**IHRE AUFGABEN**
(A) Nennen Sie jeden Satz aus der letzten Äußerung von Deschauer im Textauszug, also der Äußerung, die mit „Ich glaube, ein kleines Element“ beginnt. Schreiben Sie jeden Satz in eine eigene Zeile.
(B) Geben Sie aus dem Textauszug wortgetreu den Teil aus, der mit den Worten „Wann ich was“ anfängt und mit „von Hurrikanschäden aus?“ aufhört.

Aber ich glaube, die Frage ist schnell zu beantworten. Danach kann sie auch noch nachschauen. Die Nachreichung für Jamaika können wir auch verschieben.

Deschauer (AA)

Wann ich was wie nachschaue, überlassen Sie mir. Das werde ich jetzt zunächst vornehmen. Wir liegen hier ja ohnehin schon über der Zeit.

[…]

Vorsitzende Wefers

Wie sieht es mit möglichen Hilfen für Jamaika aufgrund von Hurrikanschäden aus?

Deschauer (AA)

Ich glaube, ein kleines Element des Ganzen werde ich wahrscheinlich in der bereits überzogenen Zeit nicht auch noch bringen können. Aber ich sagte ja, dass die Lage unübersichtlich ist. Man kann natürlich noch nicht vollständig einschätzen, was dann auch an Bedarfserhebungen erfolgen wird. Wir prüfen als Bundesregierung bzw. als AA, wie wir auf die Distanz bedarfsgerecht gegebenenfalls auch schnell Hilfe leisten können.

**BEREITGESTELLTE DATEN**
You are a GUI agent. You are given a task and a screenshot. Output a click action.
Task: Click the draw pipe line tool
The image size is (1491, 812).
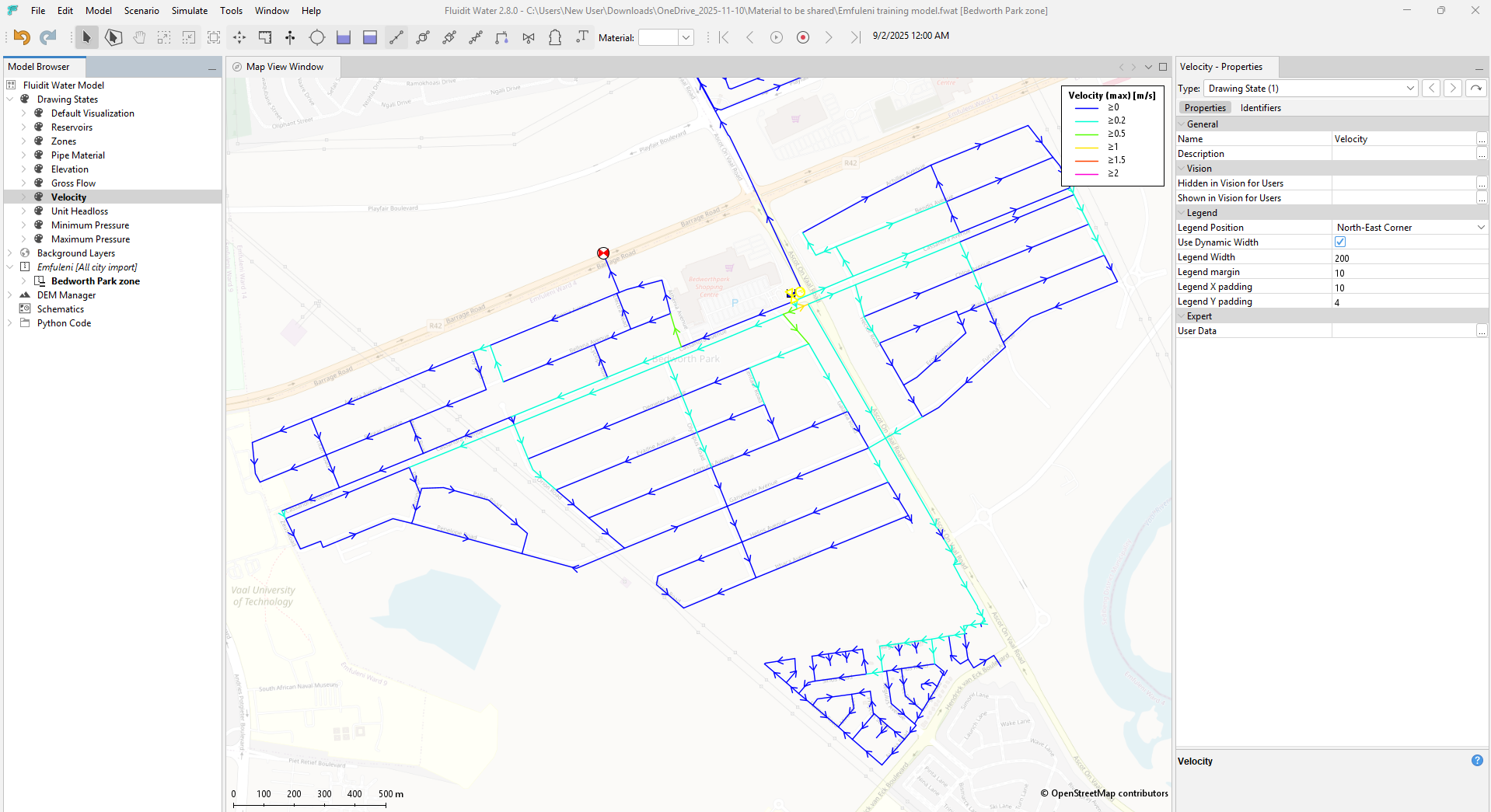(x=396, y=37)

**IHRE ANTWORTEN**
(A)
Ich glaube, ein kleines Element des Ganzen werde ich wahrscheinlich in der bereits überzogenen Zeit nicht auch noch bringen können.
Aber ich sagte ja, dass die Lage unübersichtlich ist.
Man kann natürlich noch nicht vollständig einschätzen, was dann auch an Bedarfserhebungen erfolgen wird.
Wir prüfen als Bundesregierung bzw. als AA, wie wir auf die Distanz bedarfsgerecht gegebenenfalls auch schnell Hilfe leisten können.

(B)
Wann ich was wie nachschaue, überlassen Sie mir. Das werde ich jetzt zunächst vornehmen. Wir liegen hier ja ohnehin schon über der Zeit.

[…]

Vorsitzende Wefers

Wie sieht es mit möglichen Hilfen für Jamaika aufgrund von Hurrikanschäden aus?